“…What the river says, that is what I say.”
© 2019, Molly Larson Cook
18″ x 24″
Acrylic and ink
The summer heat has finally arrived in my part of Mexico. Unfortunately, the heat is accompanied by humidity I didn’t expect, so the days are muggy and mostly still. No cool sea breezes now, although the sea is just yards away.
The good news is that the overhead fans are working great and I’m finding more time to paint – I’m not a sun baby at the best of times (heat stroke a few years ago changed any interest I had in lolling on a hot beach), so my go-to is the studio. Oh, yeah, with overhead fan. Cool and comfortable.
So I’m painting and I’m thinking about things.
A couple of weeks ago I went for a walk in this odd little town. I’m a stranger here. A foreigner.

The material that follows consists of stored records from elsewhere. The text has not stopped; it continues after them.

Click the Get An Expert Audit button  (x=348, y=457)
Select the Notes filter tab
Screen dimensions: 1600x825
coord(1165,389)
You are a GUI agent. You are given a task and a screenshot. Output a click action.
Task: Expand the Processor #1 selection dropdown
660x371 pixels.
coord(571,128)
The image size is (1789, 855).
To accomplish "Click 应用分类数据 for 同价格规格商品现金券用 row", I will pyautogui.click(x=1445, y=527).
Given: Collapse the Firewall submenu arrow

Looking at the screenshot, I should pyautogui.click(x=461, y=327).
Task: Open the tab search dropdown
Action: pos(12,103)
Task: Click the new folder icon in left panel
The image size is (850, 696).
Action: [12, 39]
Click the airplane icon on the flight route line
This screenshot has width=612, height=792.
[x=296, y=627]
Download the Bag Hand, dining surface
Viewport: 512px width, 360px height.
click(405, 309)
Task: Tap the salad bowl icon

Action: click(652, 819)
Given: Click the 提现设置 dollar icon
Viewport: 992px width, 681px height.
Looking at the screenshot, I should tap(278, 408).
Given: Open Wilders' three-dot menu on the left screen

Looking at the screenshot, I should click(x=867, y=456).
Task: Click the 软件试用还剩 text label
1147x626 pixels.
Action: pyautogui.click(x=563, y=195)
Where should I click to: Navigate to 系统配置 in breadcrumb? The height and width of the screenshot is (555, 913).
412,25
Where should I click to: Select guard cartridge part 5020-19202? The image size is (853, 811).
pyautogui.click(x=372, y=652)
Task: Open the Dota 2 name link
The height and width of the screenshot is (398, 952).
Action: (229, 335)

I work to not become the Ugly American of film and story. I don’t join those who complain that it’s not like the home they left. I want to understand this place. And to understand the sense I have too often that things are “out of joint” as Hamlet said of Time.
There are lovely places, pretty gardens, beautifully crafted walls and fences next to lots that are not vacant but instead filled with trash and weeds and remnants of buildings that once were – broken cement, the occasional collapsing fountain, stairways to nowhere. There are half-finished houses that seem to have been left unfinished for a very long time. A pleasant wide avenue and manicured grassy college campus sits one block from a narrow street lined with dilapidated shacks where kids play in the dirt.
I understand the poverty and not having the means to repair things. I don’t yet understand the apparent lack of interest in fixing what could be cleaned up or repaired. I’m not passing judgment, just trying to sort this out.
I mess with words the way I mess with paint and the word that first came to me was contradiction. But then the word I was looking for: congruence.
In my artist’s eyes, I seek congruence all the time. Not perfection – that train has left the station. But congruence. Harmony. Agreement. Consonance. Concord.
The street scenes and neighborhoods of this little Mexican town I love lack the congruence I need. It’s a cultural thing, I know, and for now, I live with it. Understanding helps almost everything.
To me congruence is not the same as wanting everything to be alike. But it is the same as wanting things to relate to one another in some kind of harmonic manner.
I love, write about, and “paint” jazz. To some people, jazz is a lot of noise, and I’ll admit there are a few musicians and groups that sometimes sound a little that way to me, too. But I do know what they’re doing and why, whether it appeals to me or not. And I also know when I occasionally hear some less capable wannabe playing discordant music for the hell of it and calling it jazz.
There’s a place in art and music, in life – my life anyway – for congruence. Harmony. Consonance. Concord. Don’t confuse this with technique. Picasso is supposed to have said (along with the Dalai Lama and others – never believe what you read on the Web), “Learn the rules like a pro and then break them like an artist.” I don’t care who said it – it’s something to remember.
And the best artists, musicians, dancers, writers, any body who creates anything, understand that in the breaking of those rules, you hang onto the congruence for dear life. It’s a chancy trick and the balance is delicate. But if we learn to do it well, our art will flourish and we can sleep at night.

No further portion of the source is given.